_INSTRUCTION_: Copy out everything in the material from the line containing "At what coordinates" through the end, including the requests, and scale every coordinate in the answers by 1.05, rounding to whole numbers with halves going up. Don't include the pictures.

A portion of a data file
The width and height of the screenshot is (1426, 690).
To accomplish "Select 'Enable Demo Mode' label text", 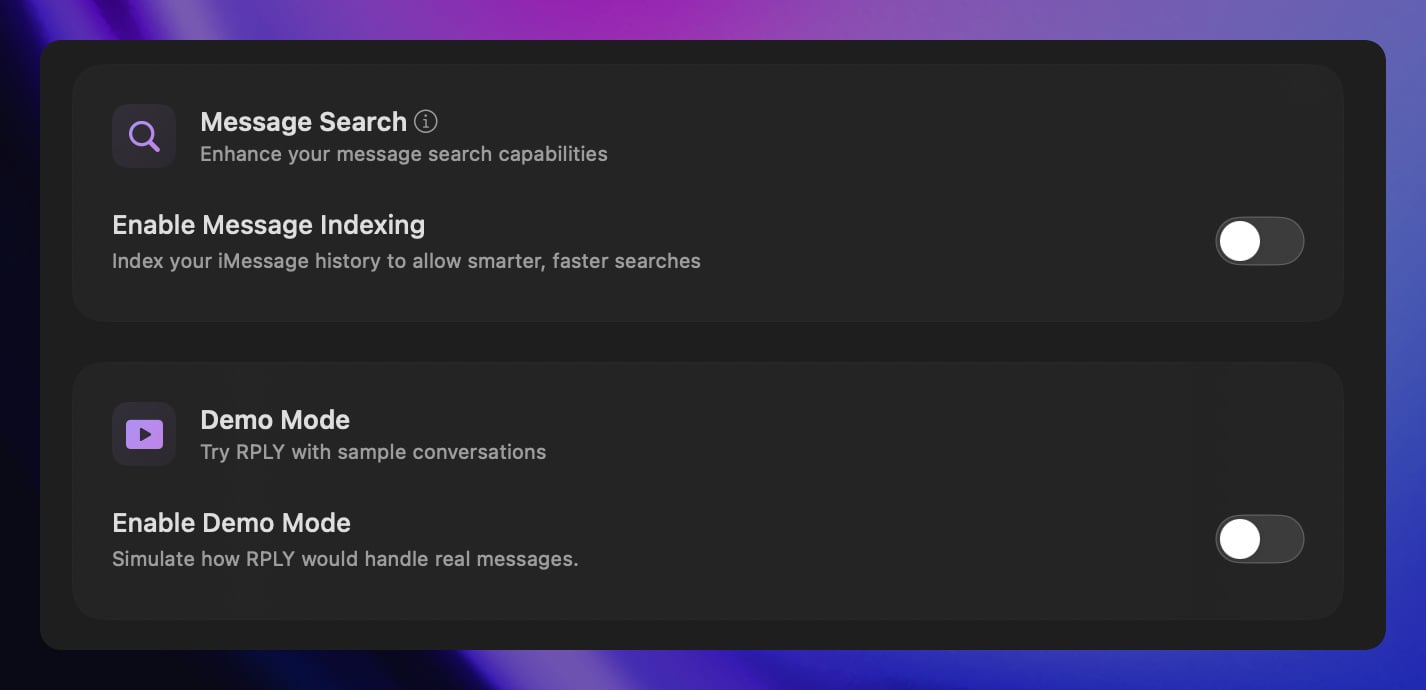I will (231, 523).
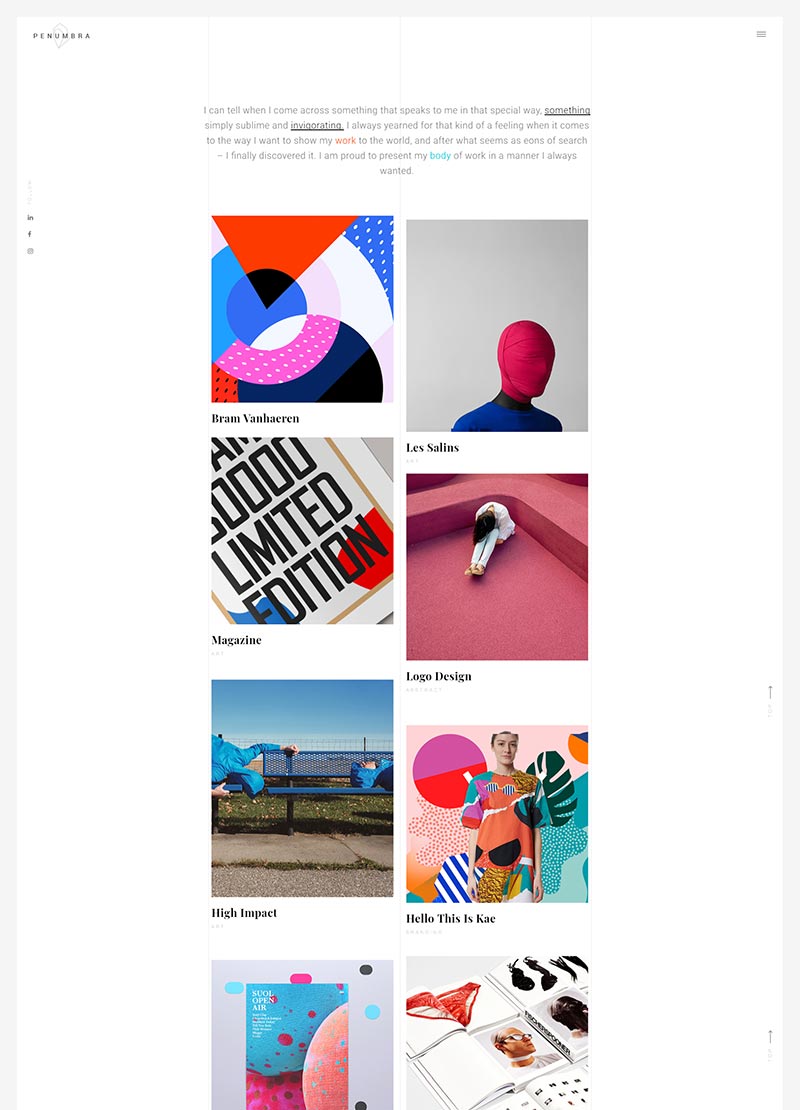Screen dimensions: 800x1110
Task: Open the hamburger menu icon
Action: point(761,34)
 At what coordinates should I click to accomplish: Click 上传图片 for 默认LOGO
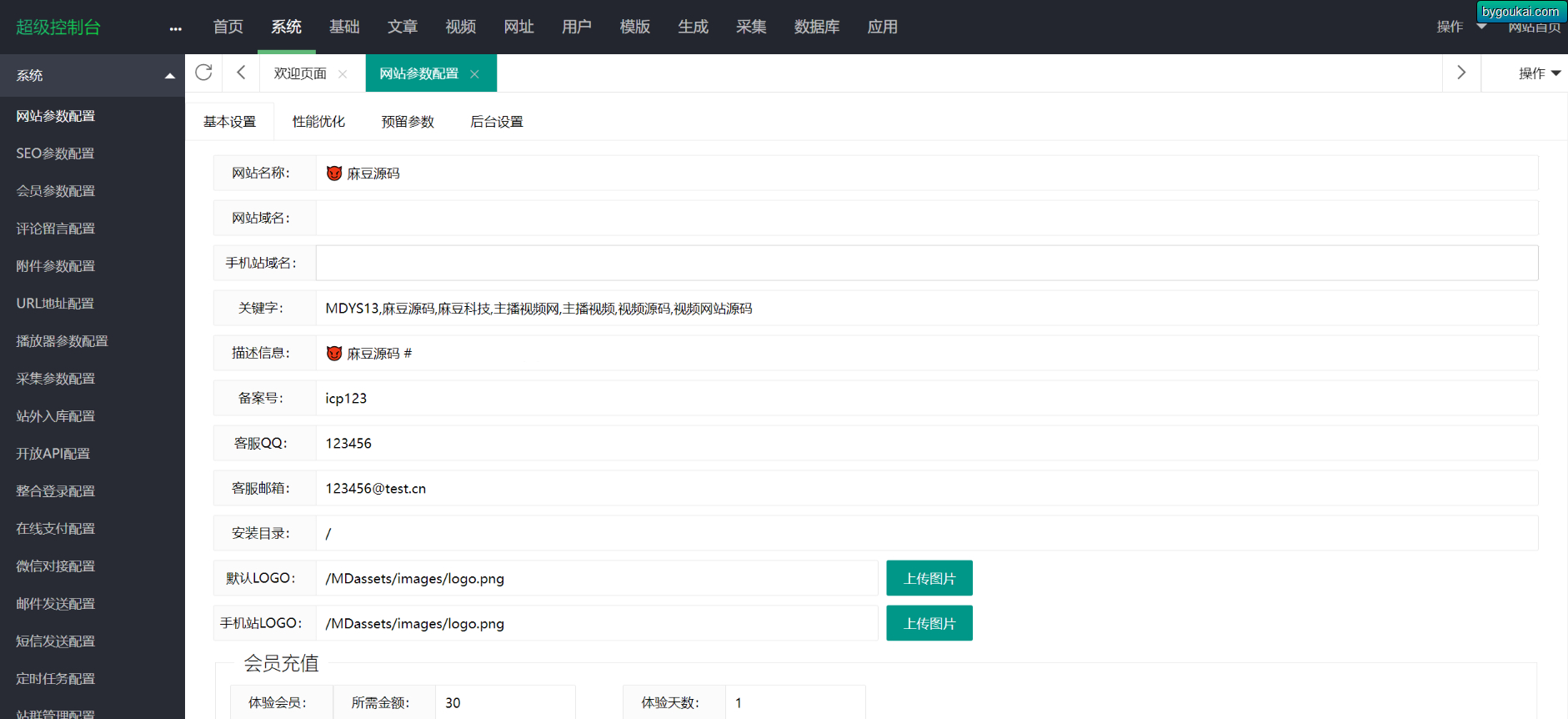[x=929, y=578]
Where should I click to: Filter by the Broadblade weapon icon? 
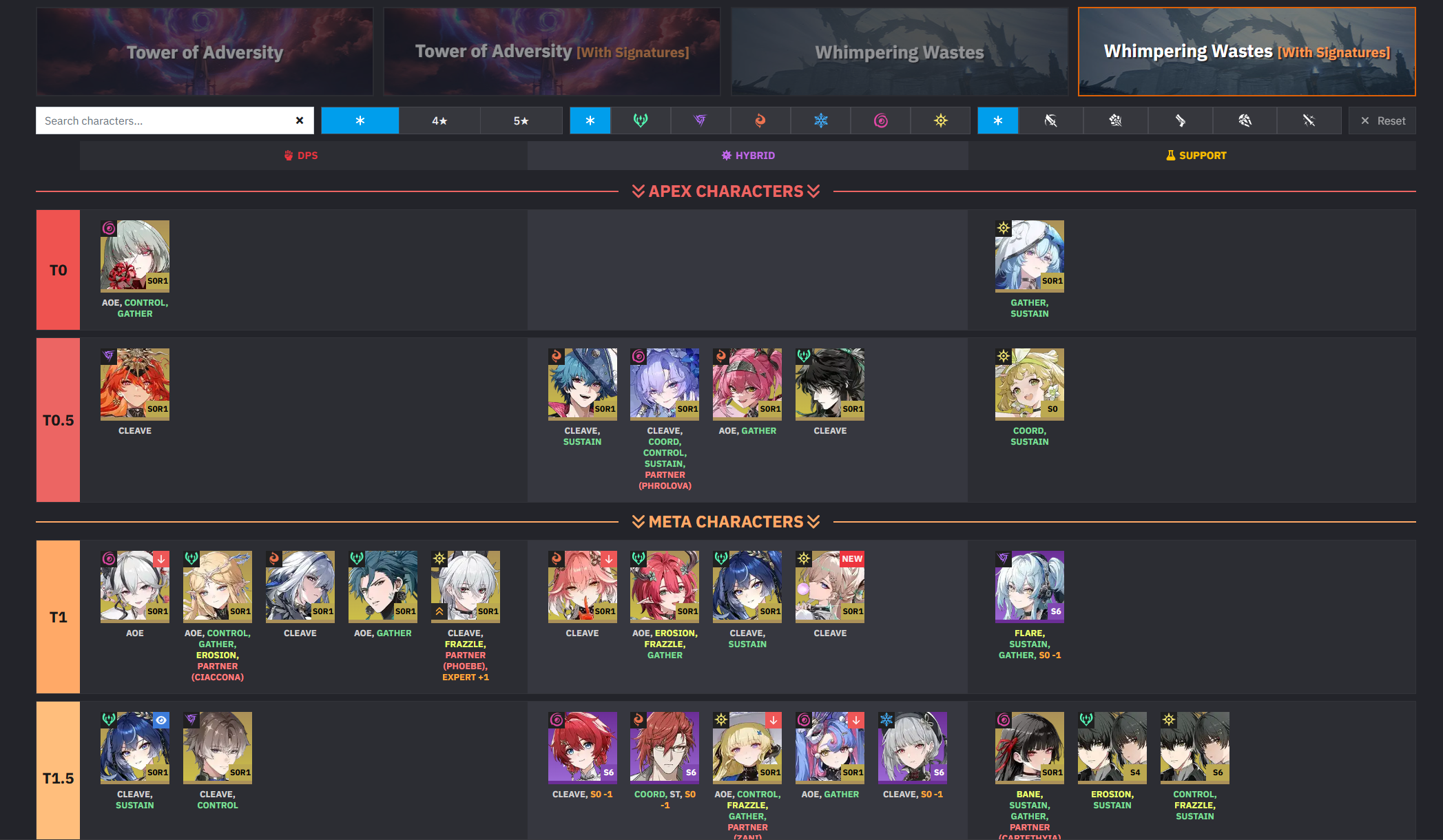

_COMPLETE RESPONSE_:
 At what coordinates should I click to accomplish: Click 上传图片 for 默认LOGO
[x=975, y=607]
Where should I click to: Filter by the Broadblade weapon icon? 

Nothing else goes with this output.